All over the world, the national plans concerning the response to the COVID-19 pandemic and the turnaround measures mostly exclude migrants' children and the displaced ones, who are also faced with the significant reduction of access to essential services and protection, UNICEF announced. The basis for these findings is the data gathered in an investigation by UNICEF in 159 countries where it has an operational presence. It is estimated that there are 272 million international migrants worldwide, and 33 million are children, including 12.6 million refugee children and 1.5 million asylum seekers. Other tens of millions migrate within their own country - in India alone, 93 million children are internal migrants, according to estimates. Worldwide, 21.5 million children were internally displaced due to conflicts, violence or disasters. A more pronounced reduction in services is recorded in countries which are in crisis due to conflicts or disasters and where migrant children are already facing barriers to access to medical services, drinking water and appropriate sanitation services. According to UNICEF surveys, "50% of countries where UNICEF conducts humanitarian operations report shrinking access to medical services among displaced persons and refugees and almost a quarter of these countries report the discontinuation of water supply, hygiene and sanitation services in camps for refugees or displaced persons. For example, 58% of UNICEF offices included in the survey report inappropriate distance learning alternatives for vulnerable children, including refugees, migrants or those displaced internally; 6% report the reduction of protection services dedicated to migrant and displaced children; 50% report that refugees and asylum seekers do not benefit from the new social protection measures adopted or extended by the government in the context of the Covid-19 lockdown". UNICEF is also concerned by the spread of negative perceptions and hostility towards migrant children, a trend expected to intensify with the worsening of the socio-economic crisis caused by the Covid-19 lockdown and with the return of millions of migrants in the countries of origin, confronted with An increase in unemployment: "39% of UNICEF representations report an increasingly tense attitude towards migrants, displaced people and those returning home; that percentage goes as high as 50% in the case of fragile contexts".

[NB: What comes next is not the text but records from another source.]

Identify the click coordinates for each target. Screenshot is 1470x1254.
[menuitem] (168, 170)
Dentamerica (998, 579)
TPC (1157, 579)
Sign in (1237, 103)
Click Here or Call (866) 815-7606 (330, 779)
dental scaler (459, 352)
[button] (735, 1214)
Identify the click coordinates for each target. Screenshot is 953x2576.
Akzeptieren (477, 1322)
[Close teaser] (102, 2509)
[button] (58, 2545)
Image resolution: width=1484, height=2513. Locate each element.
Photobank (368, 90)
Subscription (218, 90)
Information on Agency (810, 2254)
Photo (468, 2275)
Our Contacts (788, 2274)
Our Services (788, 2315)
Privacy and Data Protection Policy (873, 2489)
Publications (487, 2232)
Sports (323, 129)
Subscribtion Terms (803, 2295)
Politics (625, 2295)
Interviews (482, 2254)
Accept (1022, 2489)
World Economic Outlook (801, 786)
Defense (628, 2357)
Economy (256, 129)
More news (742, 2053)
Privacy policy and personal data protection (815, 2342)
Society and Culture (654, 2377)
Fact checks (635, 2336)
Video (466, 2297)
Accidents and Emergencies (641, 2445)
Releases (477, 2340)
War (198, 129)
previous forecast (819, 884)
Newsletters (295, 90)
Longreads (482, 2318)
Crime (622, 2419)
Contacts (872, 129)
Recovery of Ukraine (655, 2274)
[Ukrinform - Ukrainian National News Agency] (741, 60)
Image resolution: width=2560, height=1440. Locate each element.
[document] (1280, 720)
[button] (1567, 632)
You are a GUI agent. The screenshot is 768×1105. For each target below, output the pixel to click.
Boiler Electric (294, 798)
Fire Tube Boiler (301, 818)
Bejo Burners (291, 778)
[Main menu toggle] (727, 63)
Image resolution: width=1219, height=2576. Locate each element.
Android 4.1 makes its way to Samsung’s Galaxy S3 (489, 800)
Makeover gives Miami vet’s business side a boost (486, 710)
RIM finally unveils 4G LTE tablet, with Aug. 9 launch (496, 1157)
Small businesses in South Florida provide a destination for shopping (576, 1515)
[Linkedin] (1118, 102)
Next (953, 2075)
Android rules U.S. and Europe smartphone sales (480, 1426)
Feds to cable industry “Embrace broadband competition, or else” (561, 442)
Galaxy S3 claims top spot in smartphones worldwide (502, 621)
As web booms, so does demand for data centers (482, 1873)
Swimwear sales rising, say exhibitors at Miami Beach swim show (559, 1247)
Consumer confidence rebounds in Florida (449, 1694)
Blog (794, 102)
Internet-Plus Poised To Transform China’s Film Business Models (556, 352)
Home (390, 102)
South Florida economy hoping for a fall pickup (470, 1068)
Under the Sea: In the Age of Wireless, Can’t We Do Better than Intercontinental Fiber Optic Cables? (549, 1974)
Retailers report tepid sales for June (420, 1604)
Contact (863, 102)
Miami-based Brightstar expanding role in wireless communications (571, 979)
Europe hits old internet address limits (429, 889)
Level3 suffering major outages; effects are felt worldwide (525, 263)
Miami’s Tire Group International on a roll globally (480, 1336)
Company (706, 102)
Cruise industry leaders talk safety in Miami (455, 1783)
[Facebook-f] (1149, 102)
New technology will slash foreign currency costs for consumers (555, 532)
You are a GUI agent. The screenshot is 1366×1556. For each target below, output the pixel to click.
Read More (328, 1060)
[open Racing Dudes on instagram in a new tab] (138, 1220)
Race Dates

Record arrests on the Mexico-US borders

In March, the arrests of migrants at the US border with Mexico have reached the highest level in 15 years. More than 172,000 people were arrested by the Border Police last month, after trying to enter the US illegally, 71% more than in February. Those include an increasing number of unaccompanied minors, the number of which doubled in a month, up from about 9,400 to over 18,600, according to US Customs and Border Protection figures (CBP). The most important increase, however, is recorded among the migrants arriving with their families, which rose from about 20,000 in February to 53,823 in March. According to the situation on April 6, more than 20,000 of them were in government reception structures, some of which were hardly appropriate for taking on children, some of them very young. The Republican opposition accused President Joe Biden of having created a domino effect when he loosened the migration policies of his predecessor Donald Trump. He created "a human tsunami," Senator Lindsay Graham recently said. Since he became the US president, Joe Biden suspended the expulsions of immigrants without papers, introduced a bill to give them a way to obtain citizenship and began to admit a part of the asylum seekers who are waiting for months in camps of migrants in Mexico. Democratic President Joe Biden has committed themselves in the electoral campaign to erase "moral and national shame" inherited from his predecessor, Donald Trump, reference to the separation of thousands of thousands of migrant families, some of which have not yet reunited.